Dado que la investigación y la enseñanza se enfocan en las disciplinas y temas que son más rentables y tienen demanda en el mercado laboral, el campo emergente de disciplinas o temas propios de las ciencias básicas, las ciencias sociales y las humanidades se ignoran y tienen que plegarse a los dictados de control social del sistema. Casos emblemáticos, los de la Universidad de California, donde los campos de estudios culturales fueron abandonados en los años noventa para darle mayor fuerza a las facultades que tenían vínculos con el complejo industrial militar de misiles y armas de destrucción en los Estados Unidos (Hoy un sector en estado gozoso con la guerra en Ucrania). También debe afirmarse que la investigación y la vida universitaria no puede estar modelada únicamente desde el modelo de las ciencias naturales, administrativas o ingenieriles.

La universidad neoliberal debe ser observada como categoría de análisis y deberá regularse desde el ejercicio de un control estatal y también por parte de la misma sociedad. La universidad como institución generadora de conocimiento, enseñanza-aprendizaje y proyección social no debe olvidar un vocabulario y una historia propia de su legado civilizador. Tiene que estar a tono con el mundo y proyectar un servicio de impacto que se desarrolle a partir del diálogo entre profesores, administrativos, directivos y la comunidad educativa como un todo. Tiene que estar sujeta a equilibrar la tensión de pertenencia simultánea de “yo” y “ellos”, particularmente en las relaciones de subordinación propias del campo laboral entre profesores y directivos.

Si bien las universidades privadas en Colombia, gozan de la protección de sus servicios por ley, como organizaciones privadas manejadas por una familia, una fundación u incluso por una persona, las universidades tanto públicas como privadas son bienes públicos, construidos con el esfuerzo generacional de profesores, alumnos, graduados y por el conjunto de sectores de la sociedad civil que ha participado en su construcción y desarrollo. Esto implica que la institución universitaria debe caracterizarse por sistemas de gestión donde la jerarquía cumple una función muy importante pero donde el conflicto, el debate y la conversación sobre el futuro y el presente de la universidad, institucionaliza, y la ley debe promoverlo y el MEN impulsarlo, espacios de debate regulado por pares y profesores que se atreven a mirar más allá del campo visual que imprime la lógica tecnocrática, y que están en capacidad de estudiar y conversar sobre las contingencias y anomias del sistema de manera franca y sin temor a sanciones laborales: la discusión y estudio sobre todo lo relativo a la implementación de racionalidades que quieren imponerse como educativas, debe ser objeto de estudio y reflexión si se aspira a darle continuidad a los mejor de la tradición universitaria.

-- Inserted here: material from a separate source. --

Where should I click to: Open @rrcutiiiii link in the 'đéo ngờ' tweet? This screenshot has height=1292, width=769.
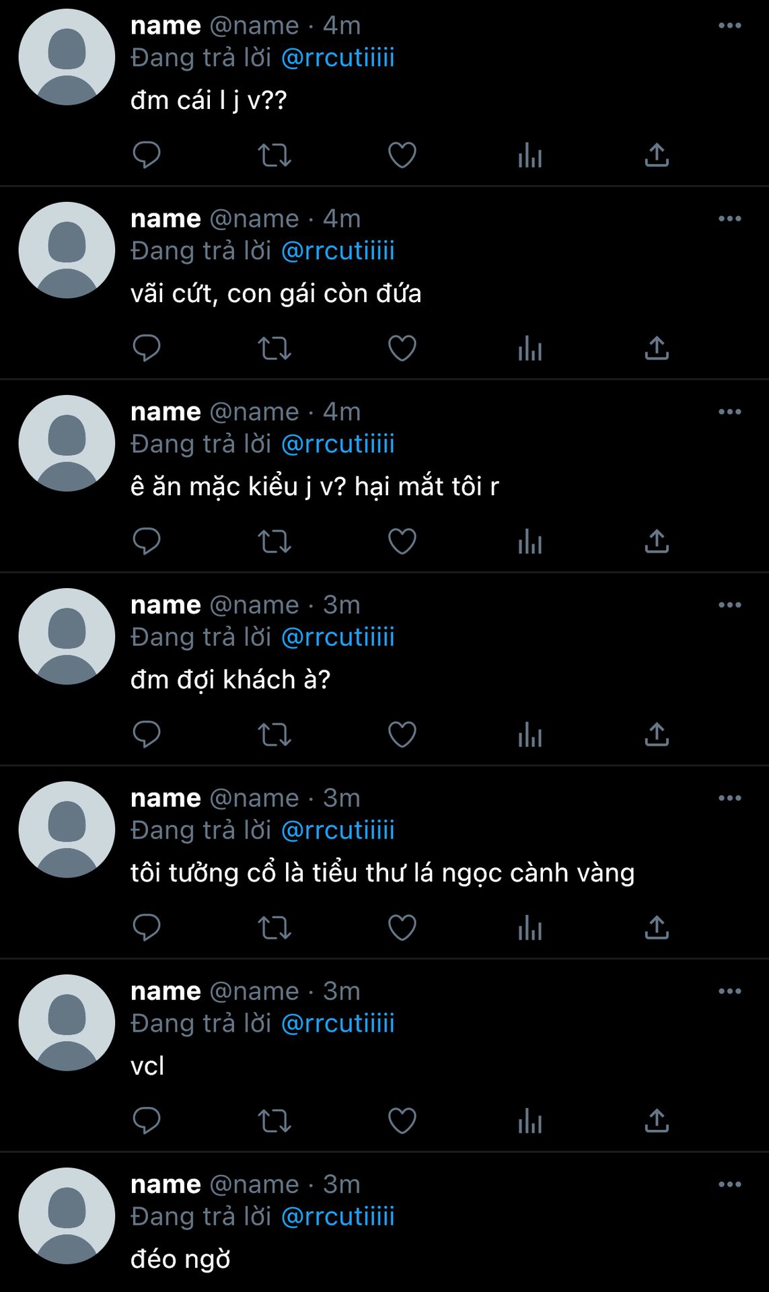[338, 1217]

Viene bien recordar los orígenes sapienciales de la institución universitaria en un mundo dominado o bien por el marxismo cultural “woke” o por una racionalidad empresarial del neoliberalismo ideológico que sigue pensando que la modernidad agnóstica egocéntrica es el modelo para un mundo cuyos complejos industriales militares nos han llevado a perder de vista el anhelo de pureza cristalina, precisión, claridad,  profundidad y altura que implica ser profesor universitario y no simple funcionario de una organización al servicio exclusivo del capital y de los valores de un mundo que reproduce el esquema del genocidio y del linchamiento en el esquema mental “competente” de ciudadanos ávidos de consumo y enriquecimiento, dados los valores que recibieron en la universidad.

En síntesis, como observadores de la vida universitaria mundial, la universidad neoliberal es una institución que viene marcando a nivel mundial una tendencia en la educación superior interesada principalmente por la eficiencia, la competencia y el lucro. Atrás quedaron los sueños de emancipación social y desarrollo personal, incluso entendiendo éste como despliegue noético, es decir, espiritual de la persona, las comunidades y las familias, instituciones previas a la aparición del Estado y de la misma universidad.